EXTRAIT:
- - - -

Qui dirige vraiment le pays ?
Les « politiques » ou les monopoles dominés par l’oligarchie financière ?
Les monopoles sont les immenses entreprises qui détiennent une partie ou la totalité d’une branche de la production de marchandise. Elles sont souvent appelées « multinationales », ce qui est un abus de langage car chaque maison-mère de ces gigantesques trusts est rattaché à un État et à la bourgeoisie d’un pays (cependant, le terme peut être juste s’il signifie que leur emprise économique s’étend sur de très nombreux pays de différents continents).
Le monopole est le passage du capitalisme à un régime supérieur
Les monopoles sont apparus avec la concentration du capitalisme, qui est une situation inhérente à lui-même. Dans la première phase du capitalisme, il y avait un régime de libre concurrence entre les capitalistes. Des milliers de petits capitalistes s’affrontaient dans chaque branche productive. Par exemple, il y avait de nombreux fabricants de chaussures. Mais peu à peu, les plus efficaces et offensifs vont racheter les plus petits. Lénine nous dit :
« Le monopole est exactement le contraire de la libre concurrence, mais nous avons vu cette dernière se convertir sous nos yeux en monopole, en créant la grande production, en éliminant la petite, en remplaçant la grande par une plus grande encore, en poussant la concentration de la production et du capital à un point tel qu’elle a fait et qu’elle fait surgir le monopole ».
Cette situation crée des trusts, des syndicats patronaux, des associations plus ou moins déclarées pour se mettre d’accord sur les prix, sur les orientations politiques des États en matière de politique extérieure et intérieure, etc.
Le capitalisme financier, c’est la fusion qui s’est opérée au XIXe siècle lors de l’apparition des monopoles et de l’impérialisme, entre le capitalisme industriel (producteur de marchandise) et le capitalisme bancaire (gestionnaire des capitaux). Le second a effectivement pris le pas sur le premier avec le développement de l’impérialisme. Il y a bien une oligarchie financière toute-puissante, mais la richesse reste basée sur la production de marchandise (« l’argent » ne sert qu’à quantifier une valeur qu’il faut bien produire, qui ne vient pas de nulle part si ce n’est de la production !)
C’est ce que nous dit le grand Lénine dans sa magistrale œuvre : L’impérialisme, stade suprême du capitalisme :
« Il nous faut montrer maintenant comment la « gestion » exercée par les monopoles capitalistes devient inévitablement, sous le régime général de la production marchande et de la propriété privée, la domination d’une oligarchie financière. »

- - - -

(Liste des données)
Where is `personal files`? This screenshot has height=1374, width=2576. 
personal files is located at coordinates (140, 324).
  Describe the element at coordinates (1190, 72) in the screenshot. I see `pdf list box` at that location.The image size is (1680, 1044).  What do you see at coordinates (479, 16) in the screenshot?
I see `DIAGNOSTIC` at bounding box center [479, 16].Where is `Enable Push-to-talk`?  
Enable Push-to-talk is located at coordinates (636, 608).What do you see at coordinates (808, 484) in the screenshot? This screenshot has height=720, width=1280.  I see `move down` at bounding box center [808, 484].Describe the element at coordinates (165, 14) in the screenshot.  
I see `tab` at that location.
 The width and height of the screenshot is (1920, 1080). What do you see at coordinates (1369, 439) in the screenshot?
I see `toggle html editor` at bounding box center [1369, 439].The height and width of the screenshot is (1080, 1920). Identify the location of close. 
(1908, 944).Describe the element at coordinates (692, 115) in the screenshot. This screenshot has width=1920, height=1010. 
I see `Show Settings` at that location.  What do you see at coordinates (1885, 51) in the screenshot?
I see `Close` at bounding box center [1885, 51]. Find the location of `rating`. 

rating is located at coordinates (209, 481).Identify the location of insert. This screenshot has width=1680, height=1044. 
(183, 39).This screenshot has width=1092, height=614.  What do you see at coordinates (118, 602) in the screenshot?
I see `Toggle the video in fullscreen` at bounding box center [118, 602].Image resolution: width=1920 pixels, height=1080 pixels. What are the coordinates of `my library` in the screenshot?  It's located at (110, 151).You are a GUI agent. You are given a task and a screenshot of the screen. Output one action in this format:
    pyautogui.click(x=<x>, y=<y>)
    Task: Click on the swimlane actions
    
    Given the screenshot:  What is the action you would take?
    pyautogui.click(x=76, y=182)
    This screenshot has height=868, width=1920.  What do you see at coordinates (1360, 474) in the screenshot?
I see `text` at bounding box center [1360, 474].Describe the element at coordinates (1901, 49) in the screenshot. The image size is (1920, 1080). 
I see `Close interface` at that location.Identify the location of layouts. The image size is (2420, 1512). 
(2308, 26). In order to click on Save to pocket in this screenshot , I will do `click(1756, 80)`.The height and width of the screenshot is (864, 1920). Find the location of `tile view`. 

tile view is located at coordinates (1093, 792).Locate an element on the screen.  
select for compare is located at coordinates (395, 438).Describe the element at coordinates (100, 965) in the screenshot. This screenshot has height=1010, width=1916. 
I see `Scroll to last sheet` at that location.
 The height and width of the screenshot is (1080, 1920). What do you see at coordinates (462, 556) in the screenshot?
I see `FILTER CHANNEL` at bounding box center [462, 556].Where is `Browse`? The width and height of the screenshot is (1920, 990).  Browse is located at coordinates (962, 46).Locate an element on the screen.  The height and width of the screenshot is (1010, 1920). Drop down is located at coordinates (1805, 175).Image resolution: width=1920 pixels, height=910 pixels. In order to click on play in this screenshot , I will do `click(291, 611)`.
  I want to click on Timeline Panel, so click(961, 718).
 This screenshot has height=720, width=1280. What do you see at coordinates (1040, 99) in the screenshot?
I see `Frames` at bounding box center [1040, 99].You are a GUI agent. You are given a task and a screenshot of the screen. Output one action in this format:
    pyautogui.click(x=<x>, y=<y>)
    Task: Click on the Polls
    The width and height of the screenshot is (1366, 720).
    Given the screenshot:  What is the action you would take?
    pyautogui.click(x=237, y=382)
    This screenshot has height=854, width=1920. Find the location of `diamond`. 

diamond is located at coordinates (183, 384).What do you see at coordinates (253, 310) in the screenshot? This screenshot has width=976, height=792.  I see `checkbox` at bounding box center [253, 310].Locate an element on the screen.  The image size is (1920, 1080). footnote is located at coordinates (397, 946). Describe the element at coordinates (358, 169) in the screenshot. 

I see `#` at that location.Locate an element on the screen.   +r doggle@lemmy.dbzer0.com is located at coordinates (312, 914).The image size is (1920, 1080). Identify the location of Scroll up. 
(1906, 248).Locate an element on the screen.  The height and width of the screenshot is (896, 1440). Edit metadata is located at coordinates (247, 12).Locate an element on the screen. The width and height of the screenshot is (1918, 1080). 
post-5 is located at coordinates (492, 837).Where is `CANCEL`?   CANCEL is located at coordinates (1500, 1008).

- - - -

CONSIGNE: D'après le texte sur les monopoles, à quel siècle le capitalisme industriel et le capitalisme bancaire ont-ils fusionné pour former le capitalisme financier ?

RÉPONSE COMPLÈTE: Au XIXe siècle.